In Belgium, frikadel means (also raw) minced pork; it seldom contains other meat. Where the sausage is called "curryworst", the term frikadel is often used to describe a sort of meatball (the precursor of the frikandel, with the same meat), commonly eaten in Belgium, Germany and Denmark.

Who created the modern frikandel is contested. Some claimed it was first made by Gerrit de Vries in Dordrecht in 1954 when a law prevented him from selling his product as a meatball. He changed the name and shape instead of the recipe. Others say it was created by Jan Bekkers in Deurne in 1958, and named by him "frikandel" after he founded the Beckers factory the following year.

However, the present recipe with very fine mince is derived from Bekker's 1958 version. The De Vries 1954 sausage, named fricadelle, contained chunkier minced meat and essentially was a minced meat patty shaped like a sausage.

In the Netherlands, northern France, Belgium, Aruba and Curaçao, the frikandel consists of a mixture of mechanically separated meat, including chicken (40% or more) and pork (about 25%). In the US, it contains pork (50%), beef (35%) and non-mechanically separated chicken (15%). Some manufacturers also add in a bit of horse meat. A halal version exists and contains only chicken and beef. Other ingredients are bread crumbs, thickener, herbs and spices, onion and flavour enhancers.

==Popularity==
It is the most popular fast food snack in the Netherlands, followed by kroket. According to the AKSV (the General Association of Manufacturers of Cooking Supplies and Snacks in the Netherlands), 600 million frikandellen are produced each year in the Netherlands. Most of these are also sold in the Netherlands, where more than 37 frikandellen are consumed per capita per year.

==Serving==
In the Netherlands, it is most often served with curry ketchup, mayonnaise or fritessaus, though some eat it with tomato ketchup, mustard or apple sauce. A frikandel speciaal is very popular: a frikandel served with mayonnaise or fritessaus, curry ketchup or regular tomato ketchup and chopped raw onion. The frikandel speciaal usually has a deep cut lengthwise through the middle to provide room for the chopped onions and the sauce. Some people prefer the taste of a frikandel if the cut is made before frying, resulting in a larger crisp surface. Sometimes the frikandel is served on a bun and is then called a broodje frikandel.

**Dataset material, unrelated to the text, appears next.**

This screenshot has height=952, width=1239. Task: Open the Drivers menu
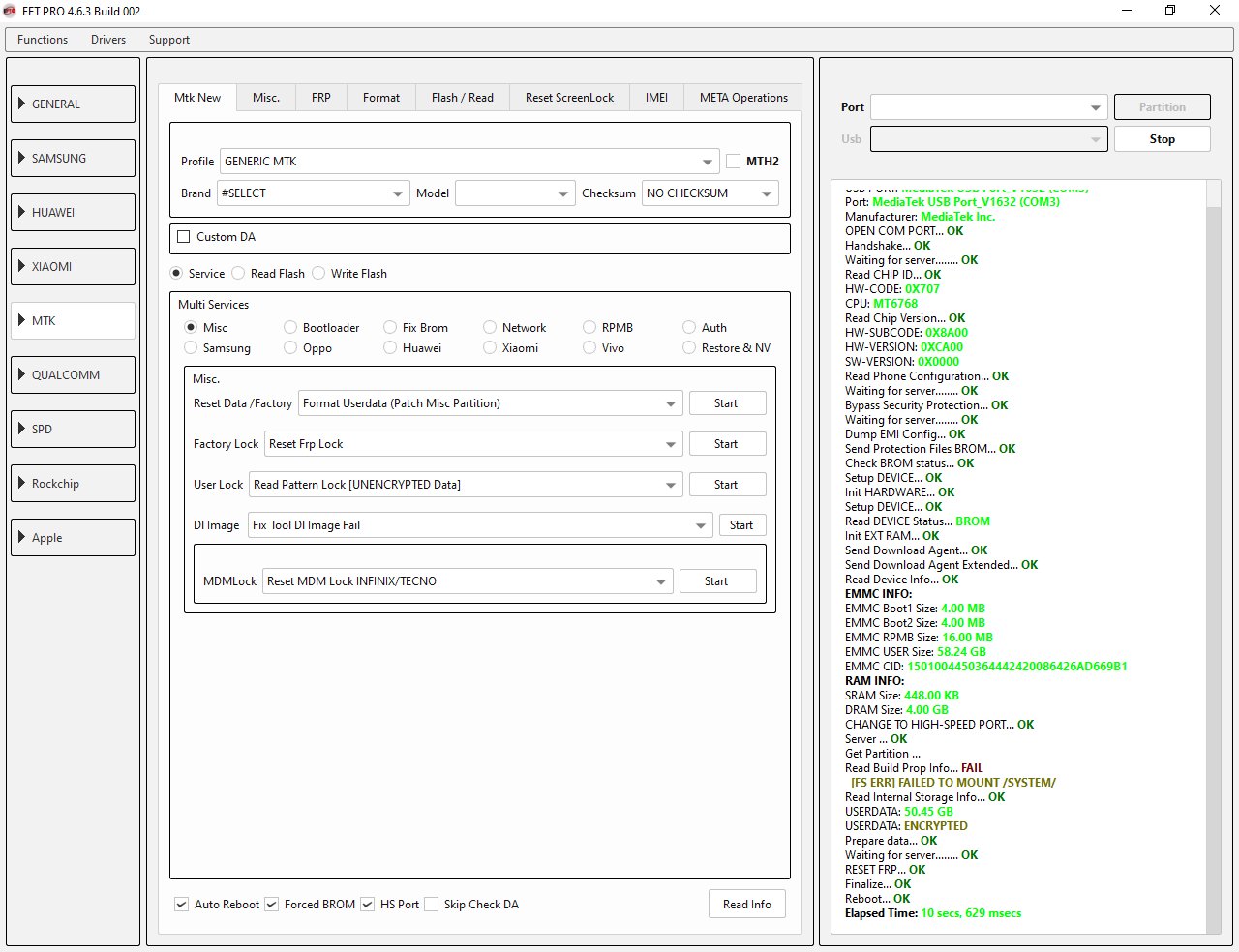[108, 40]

In Belgium and in the north of France, it is served with any sauce of choice and sold in a variety of ways, such as with onions, in a long bun, a piece of baguette, as a kebab or plain and untouched.

== Variants ==
Frikandellen can also be included in party-packs together with other Dutch snacks such as bitterballen, although they are significantly reduced in length. They are also often available in holiday resorts abroad which are popular with the Dutch, such as Lloret de Mar, Spain.

In the Netherlands, frikandel-eating contests are regularly held all over the country. The record for most frikandellen consumed in one hour was set in 2005 by Sjonnie Noordeinde of Delft, consuming 47 sausages of 80 grams each.

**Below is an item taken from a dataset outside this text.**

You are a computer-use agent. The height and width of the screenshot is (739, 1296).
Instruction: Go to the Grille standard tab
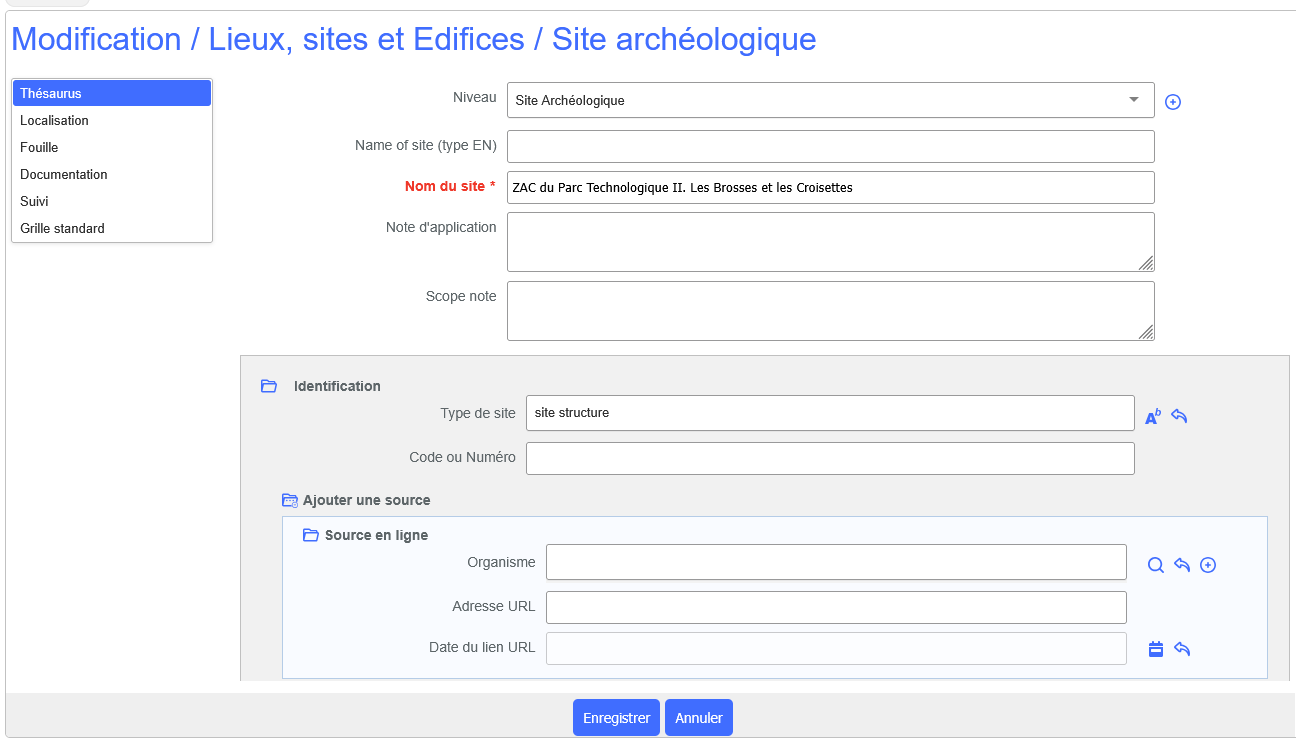62,228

The Belgian company Vanreusel created a number of variants of the frikandel such as the Frikandel XXL (a larger variant of the frikandel) in 2010 and the loempidel (a frikandel wrapped in a lumpia coat) in 2019.

In many other countries, including South Africa, Denmark and Germany, frikadel or Frikadelle (not to be confused with frikandel) is the local name of minced-meat meatballs or patties like those used in hamburgers. The Indonesian perkedel shares the same name and origin, but the primary ingredient is mashed potato.